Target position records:
◇ ◇ ◇ ◇

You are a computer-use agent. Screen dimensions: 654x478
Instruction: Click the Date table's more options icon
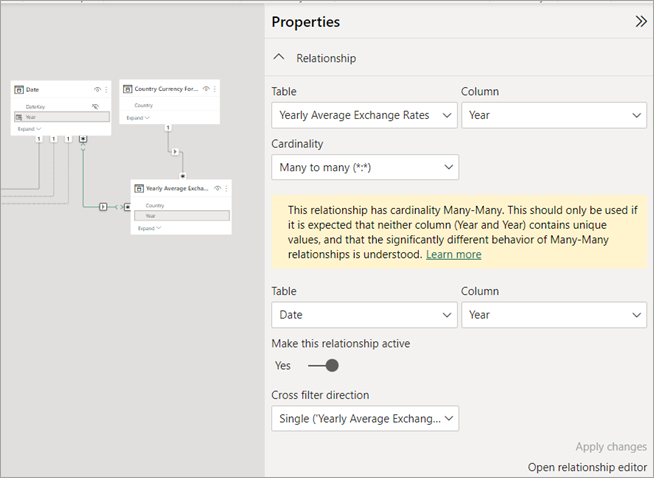105,89
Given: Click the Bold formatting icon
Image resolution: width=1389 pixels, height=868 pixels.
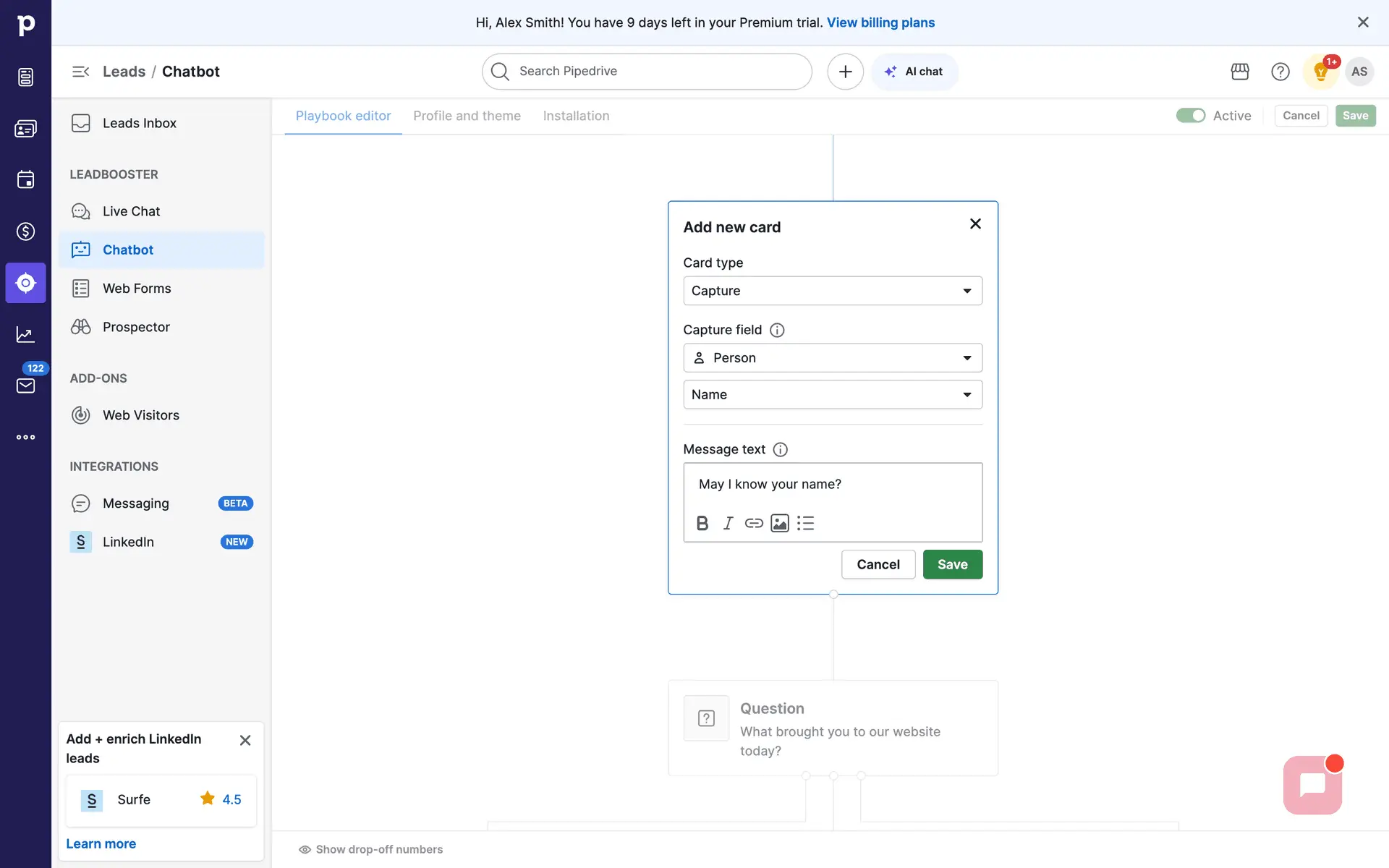Looking at the screenshot, I should pos(702,523).
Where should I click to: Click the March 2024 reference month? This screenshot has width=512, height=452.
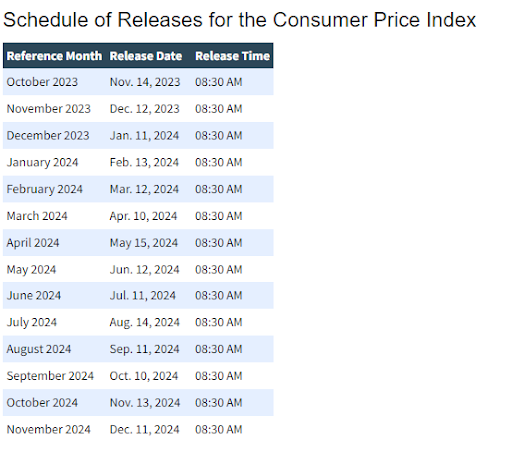(x=37, y=216)
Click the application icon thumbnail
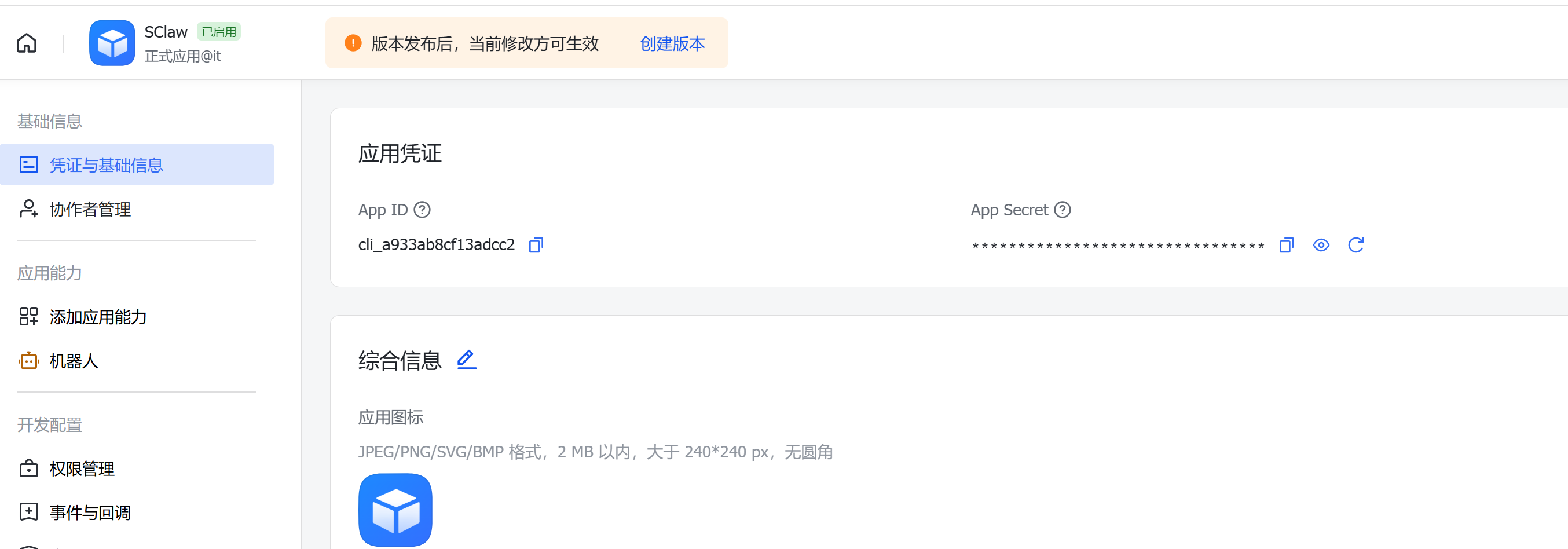 coord(395,510)
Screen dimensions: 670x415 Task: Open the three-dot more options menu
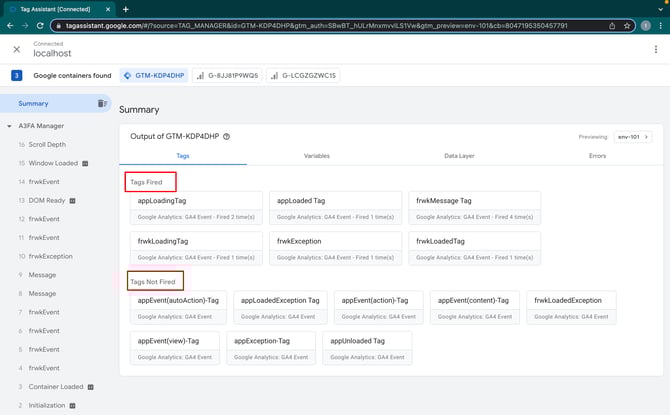pos(655,49)
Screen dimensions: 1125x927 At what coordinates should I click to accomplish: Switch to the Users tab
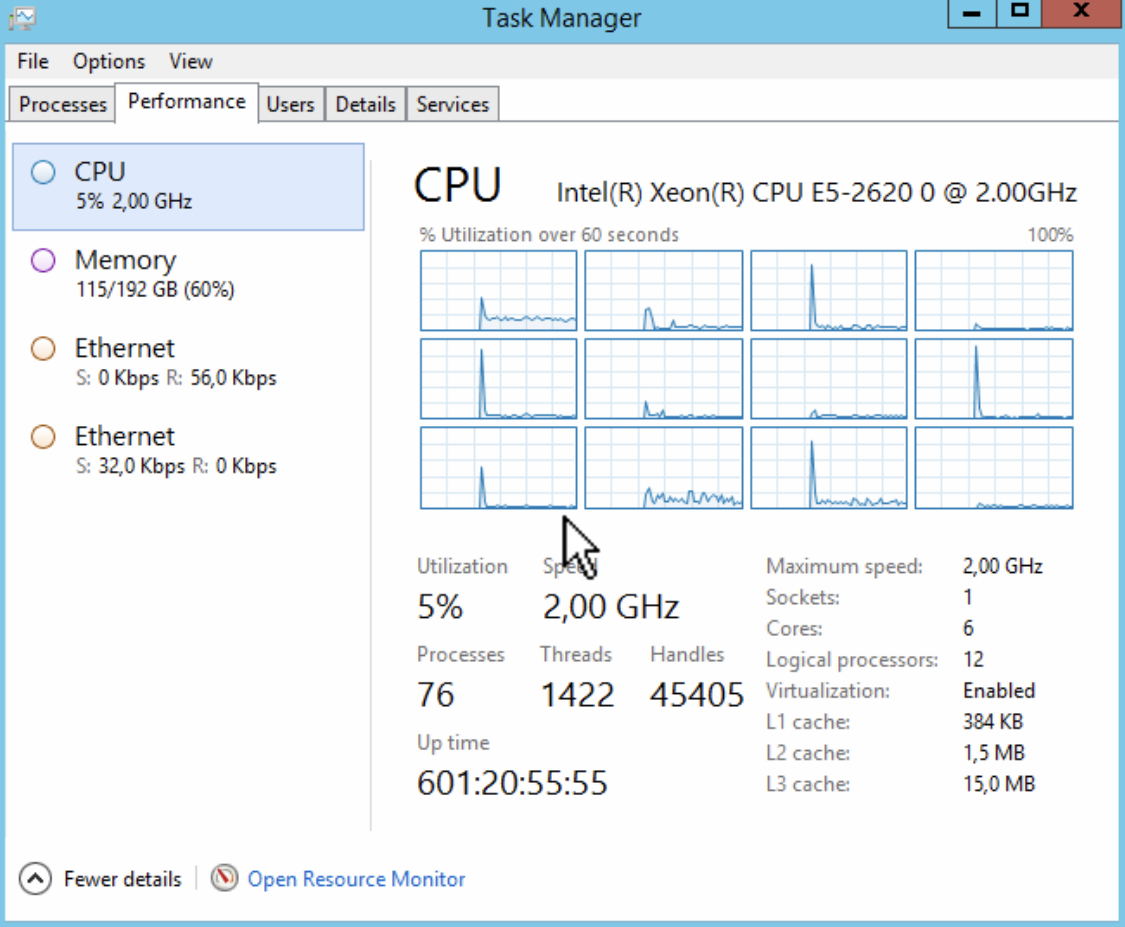tap(290, 104)
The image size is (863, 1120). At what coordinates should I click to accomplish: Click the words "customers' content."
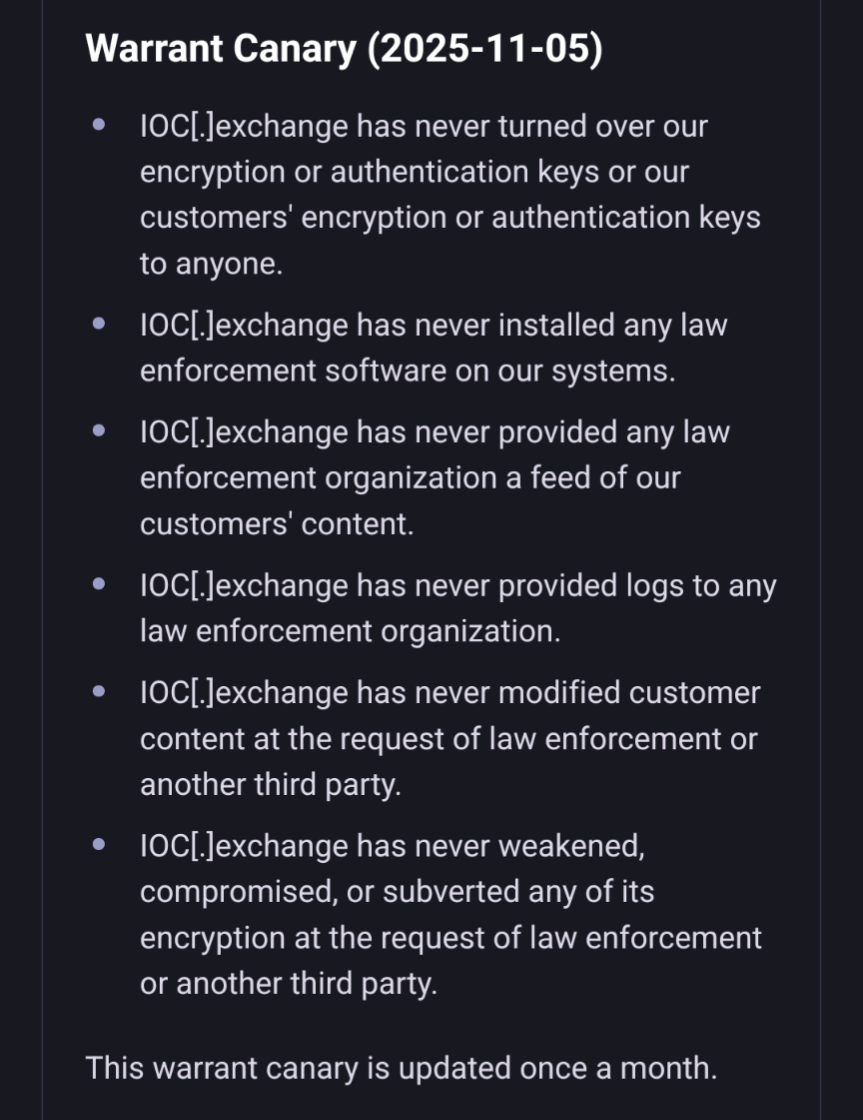click(276, 524)
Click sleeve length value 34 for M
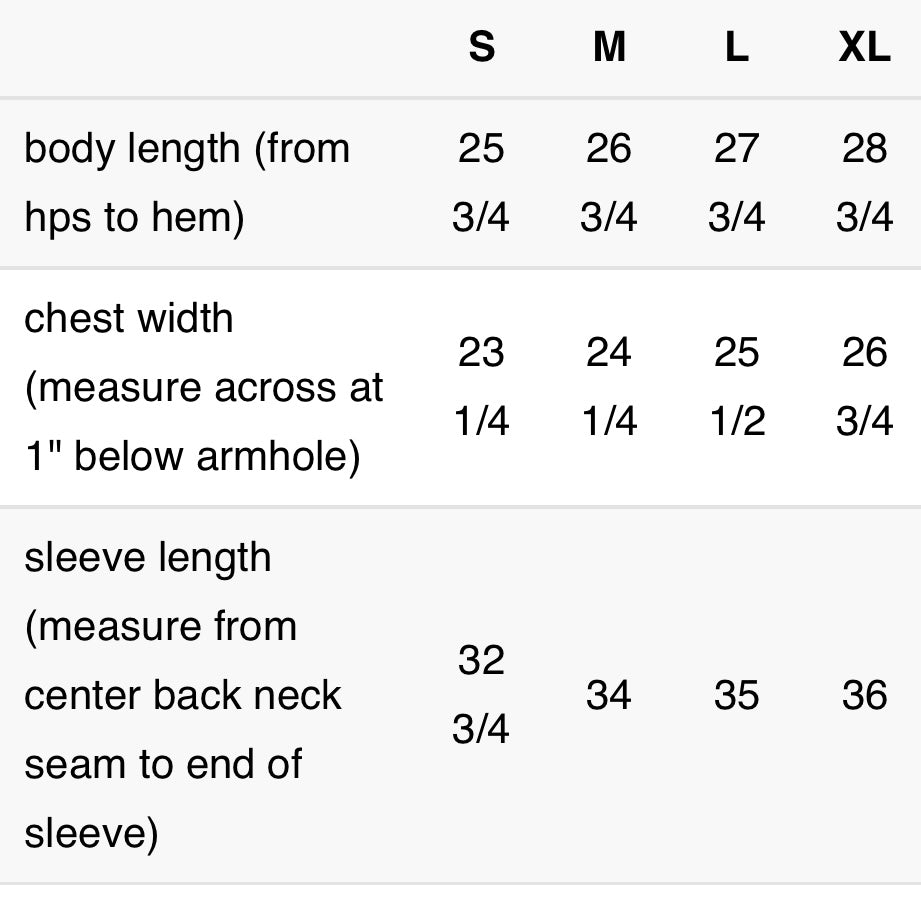This screenshot has width=921, height=911. pyautogui.click(x=609, y=695)

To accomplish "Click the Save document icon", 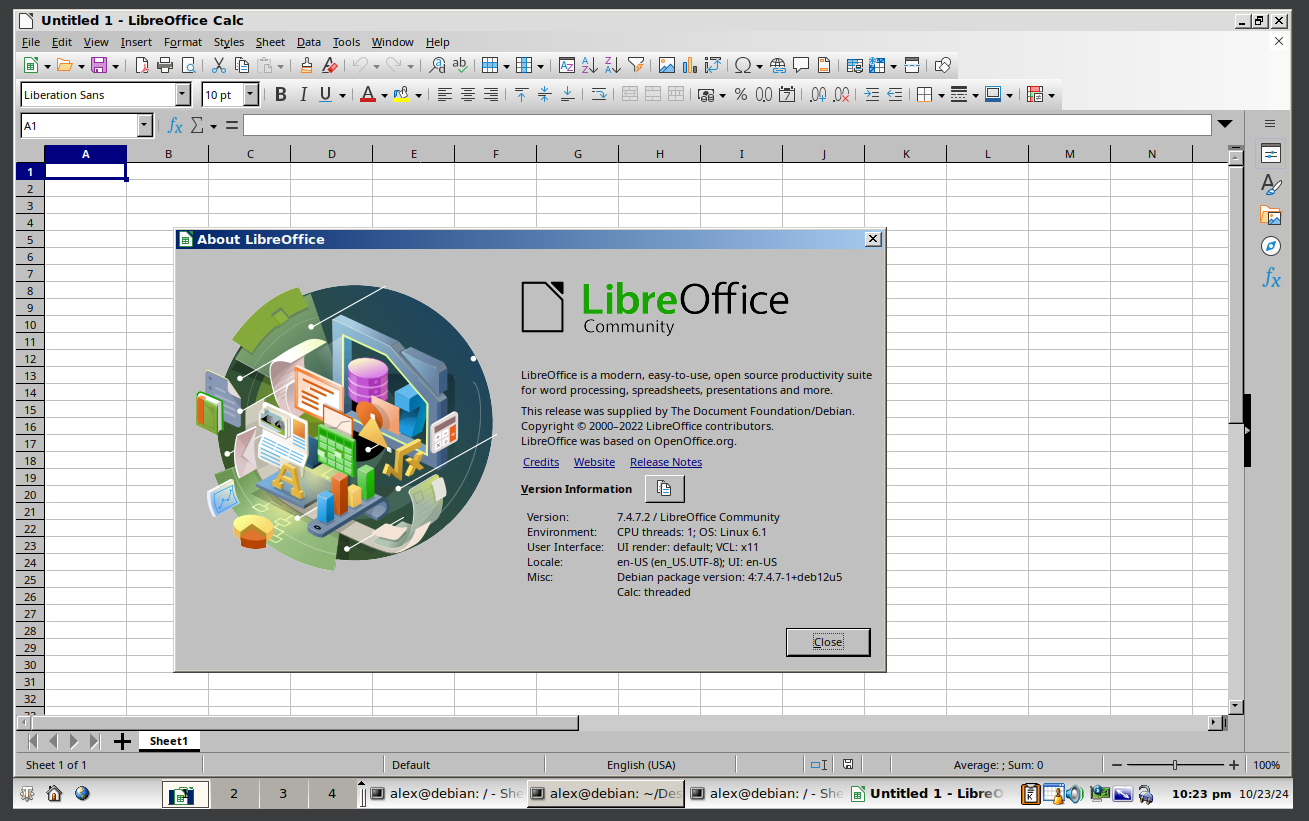I will click(x=99, y=66).
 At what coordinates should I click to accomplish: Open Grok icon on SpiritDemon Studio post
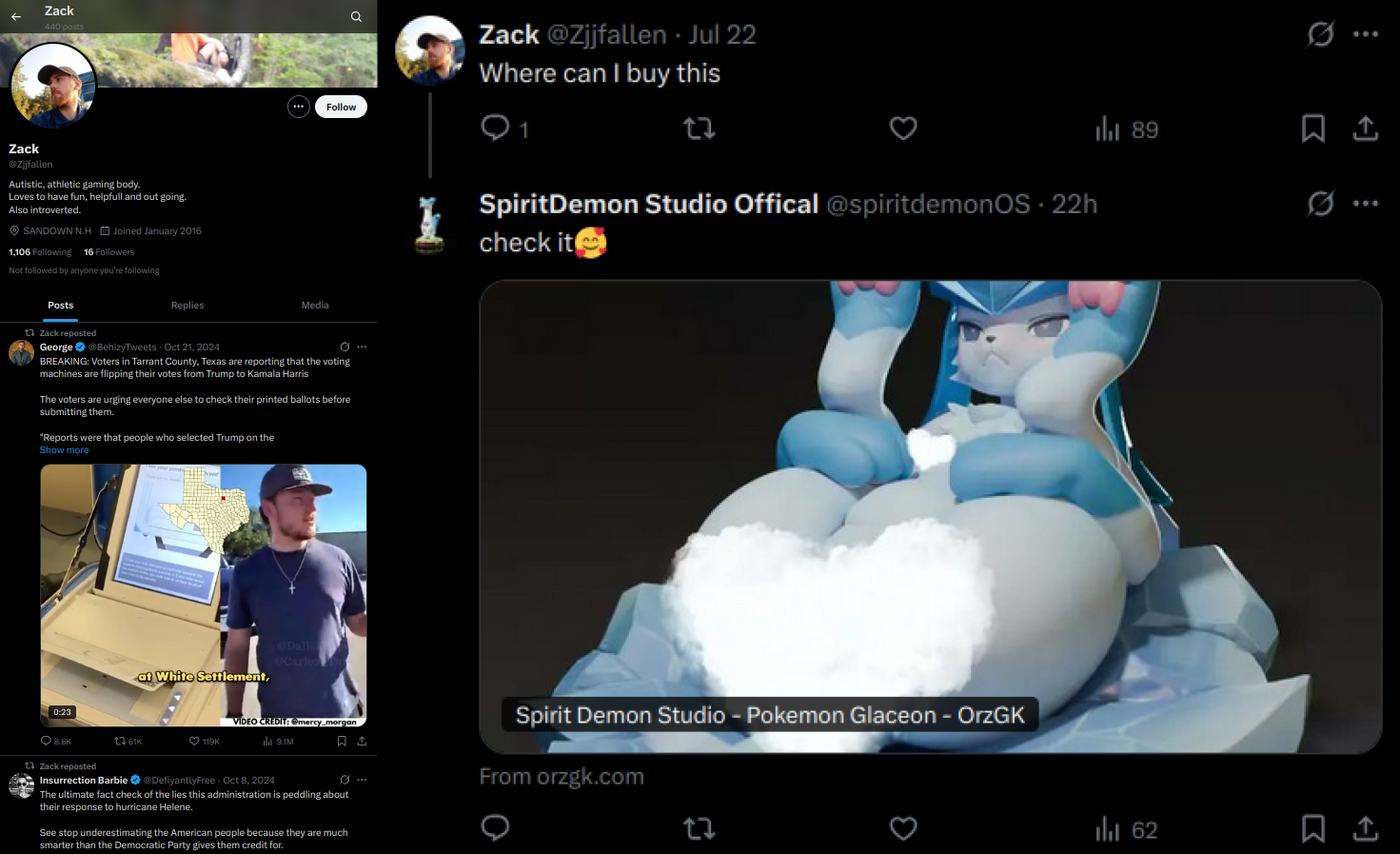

◇ ◇ ◇ ◇

Could you give the lines from the start of the records through the line containing "coord(395,510)" as a JSON list of strings, one string per line, with blank lines omitted? Leave the pictures out of the answer.

▸ Full solution
[
  "You are a computer-use agent. Screen dimensions: 654x478",
  "Instruction: Click the Date table's more options icon",
  "105,89",
  "Given: Click the Bold formatting icon",
  "Image resolution: width=1389 pixels, height=868 pixels.",
  "Looking at the screenshot, I should pos(702,523).",
  "Where should I click to: Click the March 2024 reference month? This screenshot has width=512, height=452.",
  "(x=37, y=216)",
  "Click the application icon thumbnail",
  " coord(395,510)"
]